**EXERCISE INSTRUCTIONS**.
Which lines in the material below contain the string "coordinates"? Report each of those lines in full.

Start of ENTRIES SUPPLIED

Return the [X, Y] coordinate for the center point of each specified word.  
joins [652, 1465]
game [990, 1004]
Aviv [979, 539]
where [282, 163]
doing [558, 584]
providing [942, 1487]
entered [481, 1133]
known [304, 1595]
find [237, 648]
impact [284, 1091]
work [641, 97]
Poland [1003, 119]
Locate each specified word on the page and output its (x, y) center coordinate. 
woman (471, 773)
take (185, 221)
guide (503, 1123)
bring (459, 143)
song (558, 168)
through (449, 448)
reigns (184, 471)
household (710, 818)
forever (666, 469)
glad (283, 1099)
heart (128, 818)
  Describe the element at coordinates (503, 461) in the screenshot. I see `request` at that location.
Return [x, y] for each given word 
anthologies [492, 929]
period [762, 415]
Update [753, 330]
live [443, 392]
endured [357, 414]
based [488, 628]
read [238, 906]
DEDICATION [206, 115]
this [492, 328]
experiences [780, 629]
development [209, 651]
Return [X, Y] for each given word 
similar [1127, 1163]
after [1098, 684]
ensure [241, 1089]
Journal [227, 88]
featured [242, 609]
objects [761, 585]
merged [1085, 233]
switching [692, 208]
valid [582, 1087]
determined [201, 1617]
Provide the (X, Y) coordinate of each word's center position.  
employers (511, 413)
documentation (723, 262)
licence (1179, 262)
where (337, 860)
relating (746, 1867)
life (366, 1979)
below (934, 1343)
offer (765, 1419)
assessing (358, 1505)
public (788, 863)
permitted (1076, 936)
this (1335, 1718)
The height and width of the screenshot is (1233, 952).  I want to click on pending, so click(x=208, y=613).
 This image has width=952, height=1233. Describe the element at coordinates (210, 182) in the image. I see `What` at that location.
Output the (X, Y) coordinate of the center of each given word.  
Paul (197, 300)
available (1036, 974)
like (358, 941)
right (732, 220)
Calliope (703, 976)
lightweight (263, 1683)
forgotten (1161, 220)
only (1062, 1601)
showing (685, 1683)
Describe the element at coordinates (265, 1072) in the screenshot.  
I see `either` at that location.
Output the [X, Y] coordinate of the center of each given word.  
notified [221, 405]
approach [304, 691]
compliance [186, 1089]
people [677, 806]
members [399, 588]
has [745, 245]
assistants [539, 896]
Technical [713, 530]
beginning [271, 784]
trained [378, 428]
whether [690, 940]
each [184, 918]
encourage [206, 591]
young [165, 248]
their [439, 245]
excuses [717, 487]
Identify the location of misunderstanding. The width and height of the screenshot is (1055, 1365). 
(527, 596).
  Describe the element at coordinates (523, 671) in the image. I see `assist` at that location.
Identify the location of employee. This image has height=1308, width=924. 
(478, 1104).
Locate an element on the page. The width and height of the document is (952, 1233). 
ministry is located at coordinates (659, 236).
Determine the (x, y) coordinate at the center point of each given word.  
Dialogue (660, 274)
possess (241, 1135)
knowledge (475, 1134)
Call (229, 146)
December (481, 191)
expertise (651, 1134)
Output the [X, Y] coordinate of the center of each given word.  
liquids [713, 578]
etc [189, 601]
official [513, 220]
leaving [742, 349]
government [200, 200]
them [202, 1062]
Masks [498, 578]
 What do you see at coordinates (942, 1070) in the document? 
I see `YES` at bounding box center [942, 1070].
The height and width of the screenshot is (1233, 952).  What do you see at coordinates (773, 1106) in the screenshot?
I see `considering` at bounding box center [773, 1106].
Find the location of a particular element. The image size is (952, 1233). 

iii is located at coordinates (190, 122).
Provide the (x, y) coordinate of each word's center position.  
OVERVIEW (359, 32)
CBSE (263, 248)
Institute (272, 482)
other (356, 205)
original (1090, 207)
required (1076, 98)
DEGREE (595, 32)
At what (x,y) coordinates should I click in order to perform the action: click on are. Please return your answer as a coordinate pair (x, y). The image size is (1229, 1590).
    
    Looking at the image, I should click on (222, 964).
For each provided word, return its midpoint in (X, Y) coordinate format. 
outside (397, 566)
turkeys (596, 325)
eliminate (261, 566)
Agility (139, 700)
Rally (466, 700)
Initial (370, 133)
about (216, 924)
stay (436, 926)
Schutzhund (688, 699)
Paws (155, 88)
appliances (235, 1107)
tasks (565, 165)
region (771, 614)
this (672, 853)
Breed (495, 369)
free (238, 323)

End of ENTRIES SUPPLIED

**FULL ANSWER**.
  Describe the element at coordinates (503, 461) in the screenshot. I see `request` at that location.
 This image has width=952, height=1233. Describe the element at coordinates (210, 182) in the image. I see `What` at that location.
Describe the element at coordinates (265, 1072) in the screenshot.  
  Describe the element at coordinates (523, 671) in the image. I see `assist` at that location.
ministry is located at coordinates (659, 236).
 What do you see at coordinates (942, 1070) in the document? 
The height and width of the screenshot is (1233, 952).  What do you see at coordinates (773, 1106) in the screenshot?
iii is located at coordinates (190, 122).
At what (x,y) coordinates should I click in order to perform the action: click on are. Please return your answer as a coordinate pair (x, y). The image size is (1229, 1590).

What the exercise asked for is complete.